Os deputados sociais-democratas e democratas-cristãos acrescentam ainda que “não é apontada nenhuma das ‘importantes contradições'” apontadas aos depoimentos do ex-primeiro-ministro Durão Barroso e dos antigos responsáveis pelas pastas de Defesa e Economia Paulo Portas e Álvaro Santos Pereira, respetivamente.

“Quais contradições? O responsável pela assinatura dos contratos foi o ex-ministro (da Defesa) Paulo Portas, que respondeu a todas as perguntas durante 4h45 minutos. Não é indicada uma única contradição“, lê-se no documento da maioria, onde se lembra ainda o testemunho escrito de Durão Barroso: “afirma que não tem conhecimento de nenhuma reunião em São Bento, o que difere de uma notícia de jornal que reproduz uma alemã sobre um relatório do ex-cônsul honorário (de Portugal em Munique, Jurgen Adolff) em que este afirma ter existido uma reunião”.
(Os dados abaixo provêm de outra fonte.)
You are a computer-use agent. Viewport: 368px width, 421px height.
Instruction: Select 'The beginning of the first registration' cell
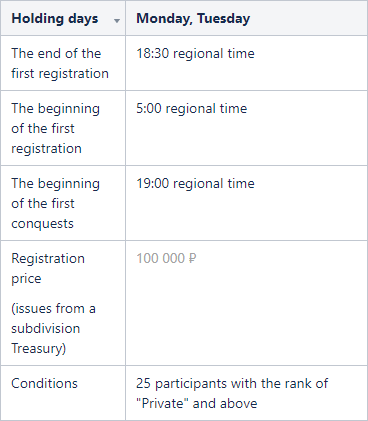pos(63,128)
A Comissão Parlamentar de Inquérito aos Programas de Aquisição de Equipamentos Militares tinha aprovado antes a versão da relatora, a social-democrata Mónica Ferro, com sugestões de alteração do PS, embora com votos contra dos socialistas, comunistas e bloquistas.

“A oposição falhou redondamente o objetivo que trazia para esta comissão, um preconceito que consistia em comprovar um conjunto de insinuações e de suspeições”, resumiu o deputado-coordenador do PSD, António Prôa, sublinhando que os trabalhos “duraram cinco meses” e “houve 50 depoimentos” ao vivo e “mais de 100 documentos recolhidos”.

O deputado do CDS-PP Filipe Lobo d’Ávila concordou nos “erros grosseiros” e destacou que os três partidos da oposição “identificam uma contradição entre a não-indicação de responsáveis políticos por situações de incumprimento dos diferentes programas de contrapartidas, a dificuldade de execução das contrapartidas e os problemas verificados ao longo dos anos nesta matéria”.

“Tirando os quatro meses iniciais do programa dos submarinos, os responsáveis foram, durante seis anos, ministros da Defesa e da Economia socialistas”, acusou, rejeitando alegações de que o relatório final “procura branquear as contrapartidas dos submarinos” ou “omite factos públicos e notórios” sobre o papel do Grupo Espírito Santo, especificamente a empresa ESCOM, no negócio dos submarinos do consórcio germânico GSC.